From 63db0777f9ab1e2d5001082435b062b8ae8b82bf Mon Sep 17 00:00:00 2001
From: Braulio Oliveira <brauliobo@gmail.com>
Date: Sun, 9 Nov 2025 00:19:11 -0300
Subject: [PATCH] fix: preserve established connections on service restart

Add connection tracking rules to preserve established/related connections
that already have a routing mark when the PBR service restarts.

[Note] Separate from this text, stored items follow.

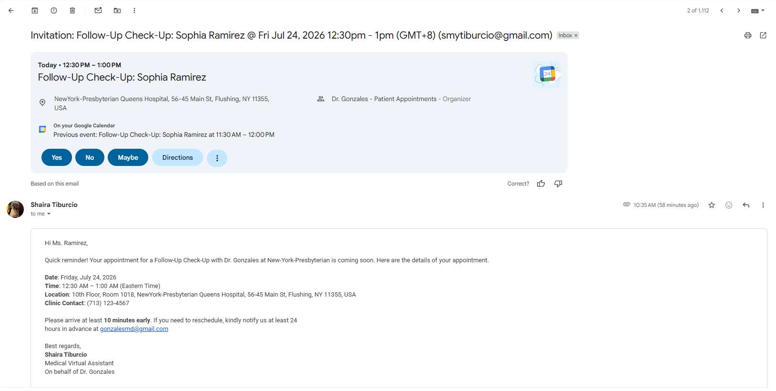Go to the next older email
The width and height of the screenshot is (776, 391).
[739, 10]
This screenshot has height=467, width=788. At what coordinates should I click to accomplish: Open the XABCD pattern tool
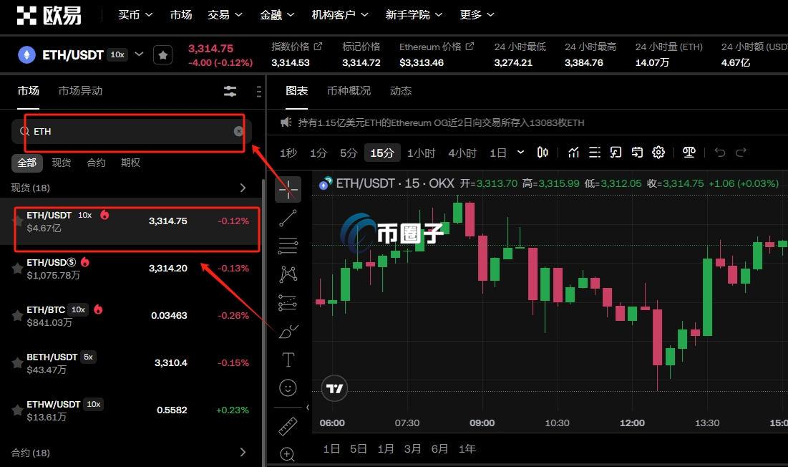(288, 274)
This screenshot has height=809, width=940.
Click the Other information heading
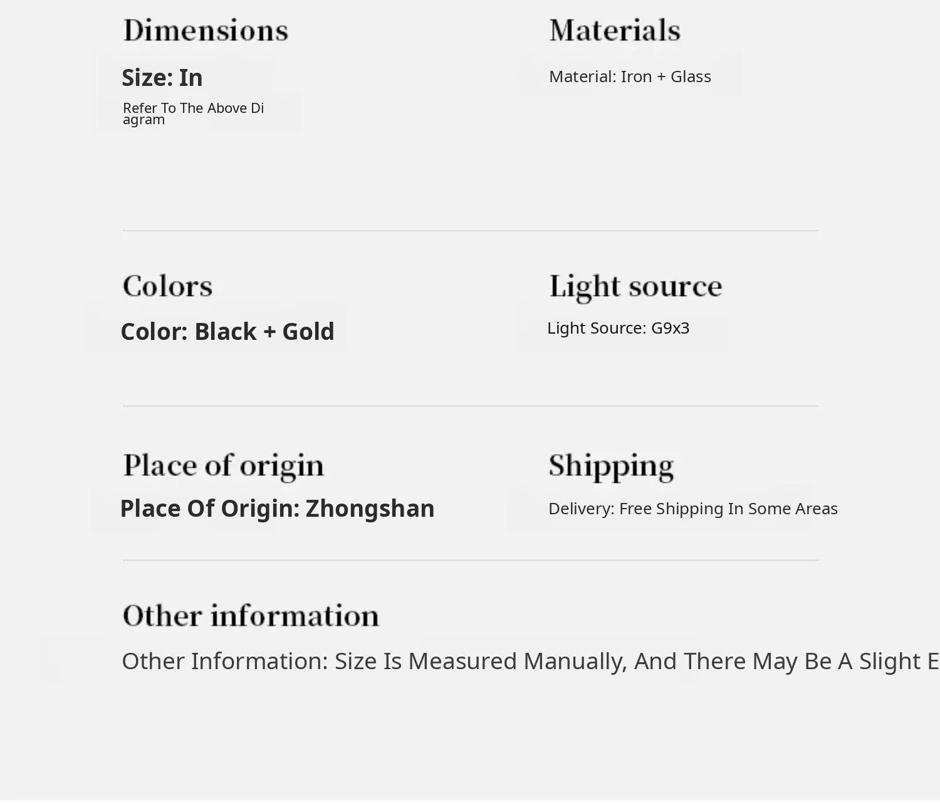pyautogui.click(x=251, y=615)
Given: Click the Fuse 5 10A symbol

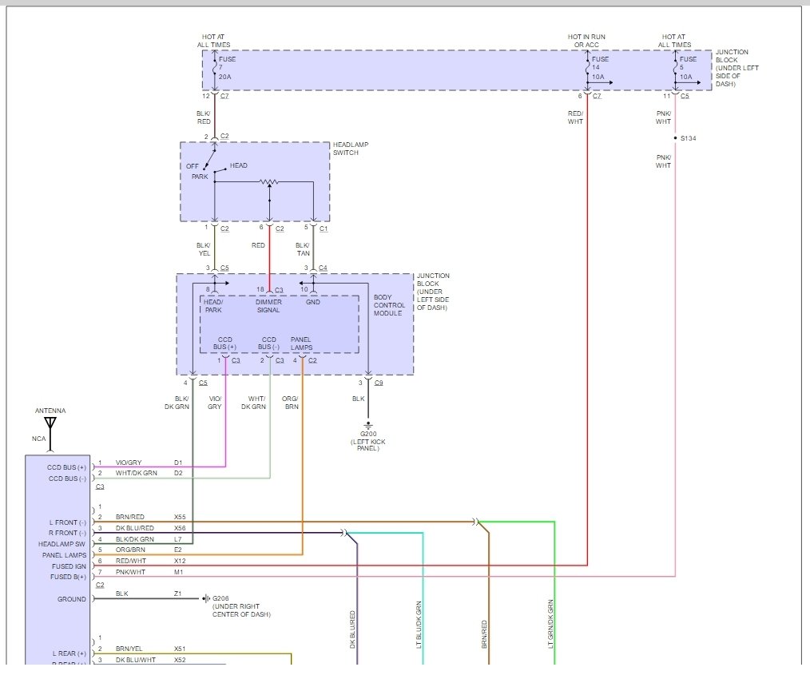Looking at the screenshot, I should (675, 68).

This prevents
existing SSH sessions from being broken when routing rules are flushed and
recreated, while ensuring new connections are properly routed.

The fix adds rules that check for established/related connection state AND
an existing routing mark before returning early, allowing those packets to
continue using their existing routing table without interfering with new
traffic that needs to be processed.
---
 files/etc/init.d/pbr | 3 +++
 1 file changed, 3 insertions(+)

diff --git a/files/etc/init.d/pbr b/files/etc/init.d/pbr
index d16a14f..623f01f 100755
--- a/files/etc/init.d/pbr
+++ b/files/etc/init.d/pbr
@@ -815,6 +815,9 @@ nft_file() {
 				mkdir -p "${i%/*}"
 			done
 			{ echo '#!/usr/sbin/nft -f'; echo ''; } > "$nftTempFile"
+			# Preserve established/related connections that already have a routing mark to prevent breaking existing sessions (e.g., SSH)
+			echo "add rule inet $nftTable ${nftPrefix}_prerouting ct state established,related meta mark & $fw_mask != 0 return" >> "$nftTempFile"
+			echo "add rule inet $nftTable ${nftPrefix}_output ct state established,related meta mark & $fw_mask != 0 return" >> "$nftTempFile"
 			# Insert PBR guards at the top of main caller chains so first PBR match wins, while preserving foreign marks.
 			for chain in $chainsList; do
 				echo "add rule inet $nftTable ${nftPrefix}_${chain} ${nftRuleParams:+$nftRuleParams }meta mark & $fw_mask != 0 return" >> "$nftTempFile"